Reviews

The Trial (Royal Opera House)

Music Theatre Wales has commissioned Philip Glass and Christopher Hampton for its latest operatic project

Michael Druiett, Johnny Herford (as Josef K), Paul Curievici, Gwion Thomas and Nicholas Folwell in The Trial (Music Theatre Wales)
Michael Druiett, Johnny Herford (as Josef K), Paul Curievici, Gwion Thomas and Nicholas Folwell in The Trial (Music Theatre Wales)
© Clive Barda
Philip Glass and The Trial: on paper it’s a marriage made in, well, not quite heaven; more a kind of Kafkaesque purgatory. The American composer of insidious repeated motifs has already drawn an earlier chamber opera from the Austrian author’s works, In the Penal Colony; but The Trial, with its episodic litany of futile encounters and byzantine dead ends, is the tale he was born for.

Glass’s shortcoming as an opera composer is a tendency to knit narrative fragments together rather than build drama and amplify character through musical development; yet, oddly, in Kafka’s world of unexplained arrest and unfathomable bureaucracy this dramatic inertia is almost a strength.
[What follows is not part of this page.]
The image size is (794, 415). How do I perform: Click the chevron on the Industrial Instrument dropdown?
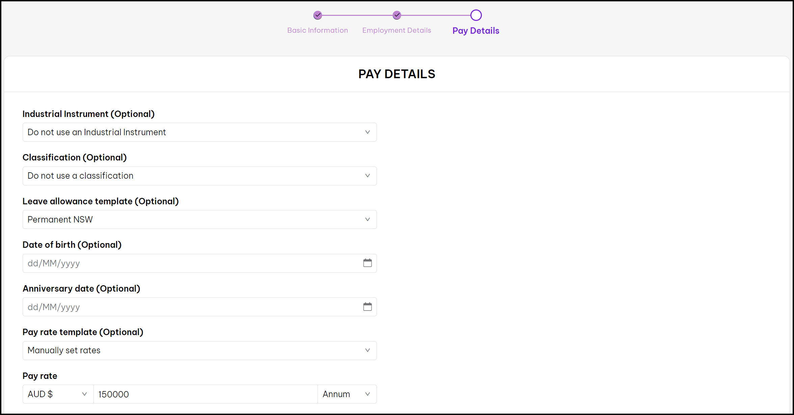pos(367,132)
He is both helped and hindered by Christopher Hampton‘s eloquent libretto – helped because the text oils the wheels of his score with a literate wit, hindered because it appears to have mesmerised Glass into letting words fuel his motor rather than notes. Time and again during The Trial‘s 140-minute duration I longed for the verbiage to dry up so that Glass could propel the drama through music. It never happened.

Kafka’s mordant satire tracks the downfall of Josef K, a bank official who is accused by an indeterminate authority of having committed an unspecified crime. Designer Simon Banham‘s box set, which contrives simultaneously to enclose and expose K like a mouse in a laboratory, is as bleak as the tale it serves, and director Michael McCarthy peoples this space with cartoon-like archetypes whose lack of definition makes it impossible for the accused man to communicate with them usefully.

'fleeting moments of invention and beauty'

An eight-strong cast compounds the alienation by doubling roles, an economy that enhances K’s dislocation. There’s a morbid fascination in charting his descent from confident young professional through reversion to childhood to ultimate annihilation, and Johnny Herford interprets the role with as much flair as the music allows, singing and inhabiting the doomed young man with complete conviction.

Michael Bennett and Nicholas Folwell open the opera as guards à la Hergé’s Tintin, bowler-hatted and moustachioed Thomson & Thompson to the life, with Folwell later delivering the opera’s most extended lyric episode when he plays the priest who 'explains' the law to K.

An assortment of other two-dimensional characters also cross his path in the safe hands and lyrical tones of Michael Druiett, Gwion Thomas and an especially dynamic Paul Curievici, while Amanda Forbes and the vocally rounded mezzo Rowan Heller deal well with Kafka’s casual misogyny in the female roles.

Michael Rafferty, the conductor and co-artistic director (with McCarthy) of Music Theatre Wales, is at pains to accentuate those moments in the score where the music has a twinkle in its eye, and his 12-piece ensemble responds poetically to its many fleeting moments of invention and beauty. In their collective hands the opera seems to coalesce into more than the sum of its parts.

Music Theatre Wales's production of The Trial plays at the Linbury Theatre, Royal Opera House until 17 October, then tours to Manchester, Aberystwyth, Oxford, Basingstoke, Cardiff, Mold and Birmingham.